Très vite, chacun stoppa toute activité pour se tourner vers la scène. En face d'eux, cette jeune fille, pas si grande, plutôt menue, les yeux fermés et les mains rythmants ses paroles. Et avant même qu'ils ne s'en soient rendu compte, tous retenaient leur souffle. Incapables de détacher leurs regards, comme complètement figés. Certains semblaient en pleine incompréhension, fronçants les sourcils et entrouvrants la bouche, d'autres, l'air ébahi, avaient l'air de s'être perdu, happé par cette inconnue. Ses gestes, ses expressions, ses yeux qui tout d'un coup s'ouvraient, empli d'une détermination et d'un plaisir immense non dissimulé, tout en elle suscitait à ce moment, une fascination sans limite. Elle même semblait se perdre dans sa musique, dans sa propre voix naviguant d'un naturel insolent entre force et douceur. Et parfois, elle souriait, subtilement, d'une façon qui lui était propre, et qui paraissait dire « je suis libre ». Et ce sourire en coin en hantera plus d'un à la fin de la soirée.
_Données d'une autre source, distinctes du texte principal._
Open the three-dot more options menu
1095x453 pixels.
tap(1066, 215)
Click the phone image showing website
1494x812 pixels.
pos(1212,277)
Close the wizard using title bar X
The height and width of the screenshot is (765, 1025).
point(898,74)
Elle n'avait pas conscience de son propre pouvoir et s'en était sans doute toute la beauté. Alors qu'elle s'abandonnait pleinement à cet univers qui était le sien, qu'elle ne pensait plus, qu'elle ne luttait plus, tous avaient déjà succombé à la fascination qu'elle suscitait. Elle avait l'air si loin, comme faisant partie d'un monde merveilleux auquel elle seule avait mérité d'y être. Elle explosait, se répandant dans toutes la salle, dans toutes les pensées, les désirs, les regards. Et les hommes, mon dieu les hommes n'avaient plus même conscience de l'existence de leurs femmes. En quelques instants ils étaient habités par ce désir, si douloureux et intense, de la posséder. De la voir chanter, danser, sourire, seulement pour eux-mêmes. Ils voulaient se lever et l'emmener loin, si loin que le regard des autres ne parviendrait à l'atteindre, seulement le leur le pourrait. Et pourtant, ils ne parvenaient à bouger, à peine à respirer. Elle appartenait pleinement à ce lointain si proche et ils le savaient. Inaccessible. Une seule question était surement toutes les lèvres, Qui diable était-elle ? 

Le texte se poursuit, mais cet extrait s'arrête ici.